▸ EXERCISE: Wherever "computer" shows up in the records below, copy the whole line.

══ EXTRACTED ENTRIES

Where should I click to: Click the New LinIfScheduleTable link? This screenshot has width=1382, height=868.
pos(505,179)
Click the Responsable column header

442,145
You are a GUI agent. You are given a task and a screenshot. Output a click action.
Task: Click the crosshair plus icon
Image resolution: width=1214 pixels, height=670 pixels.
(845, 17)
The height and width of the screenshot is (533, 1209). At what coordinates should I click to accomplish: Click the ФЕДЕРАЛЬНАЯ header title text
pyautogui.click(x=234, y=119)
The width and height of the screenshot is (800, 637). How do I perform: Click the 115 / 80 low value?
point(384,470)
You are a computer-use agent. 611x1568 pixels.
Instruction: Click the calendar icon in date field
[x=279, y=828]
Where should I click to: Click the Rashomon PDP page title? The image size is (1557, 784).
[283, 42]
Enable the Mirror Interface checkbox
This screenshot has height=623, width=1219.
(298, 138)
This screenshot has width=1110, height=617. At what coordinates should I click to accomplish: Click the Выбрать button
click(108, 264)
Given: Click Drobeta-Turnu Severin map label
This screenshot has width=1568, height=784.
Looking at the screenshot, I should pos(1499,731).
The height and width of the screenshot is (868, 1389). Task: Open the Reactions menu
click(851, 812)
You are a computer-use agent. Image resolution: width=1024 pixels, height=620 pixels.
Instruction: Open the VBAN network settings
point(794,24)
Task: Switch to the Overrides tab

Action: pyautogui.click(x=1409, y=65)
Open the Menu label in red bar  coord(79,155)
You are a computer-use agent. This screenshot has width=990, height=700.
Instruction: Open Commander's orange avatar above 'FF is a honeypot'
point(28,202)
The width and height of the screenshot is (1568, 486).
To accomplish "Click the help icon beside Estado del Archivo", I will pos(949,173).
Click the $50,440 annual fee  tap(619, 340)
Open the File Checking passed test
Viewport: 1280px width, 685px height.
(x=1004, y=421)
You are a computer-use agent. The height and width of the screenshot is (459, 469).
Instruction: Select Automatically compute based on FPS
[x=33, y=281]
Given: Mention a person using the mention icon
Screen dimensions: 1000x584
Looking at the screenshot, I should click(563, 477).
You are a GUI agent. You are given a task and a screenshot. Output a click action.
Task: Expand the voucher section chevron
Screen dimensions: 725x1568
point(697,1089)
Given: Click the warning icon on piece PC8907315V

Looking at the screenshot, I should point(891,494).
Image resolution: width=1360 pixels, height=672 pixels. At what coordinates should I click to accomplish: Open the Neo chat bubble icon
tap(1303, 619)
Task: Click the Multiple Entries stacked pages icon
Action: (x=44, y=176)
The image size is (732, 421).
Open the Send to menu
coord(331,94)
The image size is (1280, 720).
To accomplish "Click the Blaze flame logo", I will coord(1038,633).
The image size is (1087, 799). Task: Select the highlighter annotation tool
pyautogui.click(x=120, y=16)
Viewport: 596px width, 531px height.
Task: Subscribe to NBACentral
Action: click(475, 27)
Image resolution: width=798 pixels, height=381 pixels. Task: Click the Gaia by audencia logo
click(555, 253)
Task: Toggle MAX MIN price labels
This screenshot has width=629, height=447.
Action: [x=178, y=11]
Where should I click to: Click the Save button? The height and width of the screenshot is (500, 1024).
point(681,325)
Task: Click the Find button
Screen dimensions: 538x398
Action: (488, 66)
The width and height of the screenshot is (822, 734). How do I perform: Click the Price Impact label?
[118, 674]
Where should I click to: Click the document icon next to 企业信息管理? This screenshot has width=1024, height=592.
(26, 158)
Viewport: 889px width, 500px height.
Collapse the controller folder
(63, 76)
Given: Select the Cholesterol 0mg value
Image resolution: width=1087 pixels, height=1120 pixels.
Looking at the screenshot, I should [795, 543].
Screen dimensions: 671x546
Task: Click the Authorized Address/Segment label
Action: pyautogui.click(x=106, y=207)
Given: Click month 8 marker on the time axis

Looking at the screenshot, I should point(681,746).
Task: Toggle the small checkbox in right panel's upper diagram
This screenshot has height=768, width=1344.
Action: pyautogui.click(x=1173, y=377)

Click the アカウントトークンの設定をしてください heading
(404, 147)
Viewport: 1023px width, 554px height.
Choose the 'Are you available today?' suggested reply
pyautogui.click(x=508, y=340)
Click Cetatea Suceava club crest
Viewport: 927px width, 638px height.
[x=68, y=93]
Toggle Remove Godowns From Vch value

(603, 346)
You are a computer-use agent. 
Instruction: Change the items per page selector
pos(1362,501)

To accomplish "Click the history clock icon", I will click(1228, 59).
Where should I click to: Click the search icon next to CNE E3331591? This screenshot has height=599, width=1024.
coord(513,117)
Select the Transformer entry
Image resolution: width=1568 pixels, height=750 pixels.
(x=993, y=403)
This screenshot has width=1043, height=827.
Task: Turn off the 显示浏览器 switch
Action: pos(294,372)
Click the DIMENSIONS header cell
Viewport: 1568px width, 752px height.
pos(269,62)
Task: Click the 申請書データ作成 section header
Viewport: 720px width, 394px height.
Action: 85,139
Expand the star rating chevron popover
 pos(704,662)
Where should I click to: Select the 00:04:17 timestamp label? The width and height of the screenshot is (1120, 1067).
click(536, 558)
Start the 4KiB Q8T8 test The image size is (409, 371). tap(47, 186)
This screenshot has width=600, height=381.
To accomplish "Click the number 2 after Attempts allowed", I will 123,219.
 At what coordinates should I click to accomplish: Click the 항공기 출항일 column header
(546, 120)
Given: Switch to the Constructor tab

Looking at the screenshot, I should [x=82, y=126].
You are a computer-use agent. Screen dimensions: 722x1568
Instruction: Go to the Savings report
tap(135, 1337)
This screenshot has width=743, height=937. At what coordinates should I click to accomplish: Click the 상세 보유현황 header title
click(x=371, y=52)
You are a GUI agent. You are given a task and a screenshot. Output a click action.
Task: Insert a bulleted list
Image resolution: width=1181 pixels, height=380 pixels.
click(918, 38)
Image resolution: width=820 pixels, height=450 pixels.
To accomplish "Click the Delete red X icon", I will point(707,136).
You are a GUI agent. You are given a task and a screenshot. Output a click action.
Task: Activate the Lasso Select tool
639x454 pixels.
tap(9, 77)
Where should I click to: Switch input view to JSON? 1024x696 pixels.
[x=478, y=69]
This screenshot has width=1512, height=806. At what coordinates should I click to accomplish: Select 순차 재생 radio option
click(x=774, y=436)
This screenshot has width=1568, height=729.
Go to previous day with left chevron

════

▸ SOLUTION:
You are a computer-use agent. 611x1568 pixels.
You are a computer-use agent. Image resolution: width=1024 pixels, height=620 pixels.
You are a computer-use agent. This screenshot has width=990, height=700.
You are a computer-use agent. The height and width of the screenshot is (459, 469).
You are a computer-use agent. 
You are a computer-use agent. Screen dimensions: 722x1568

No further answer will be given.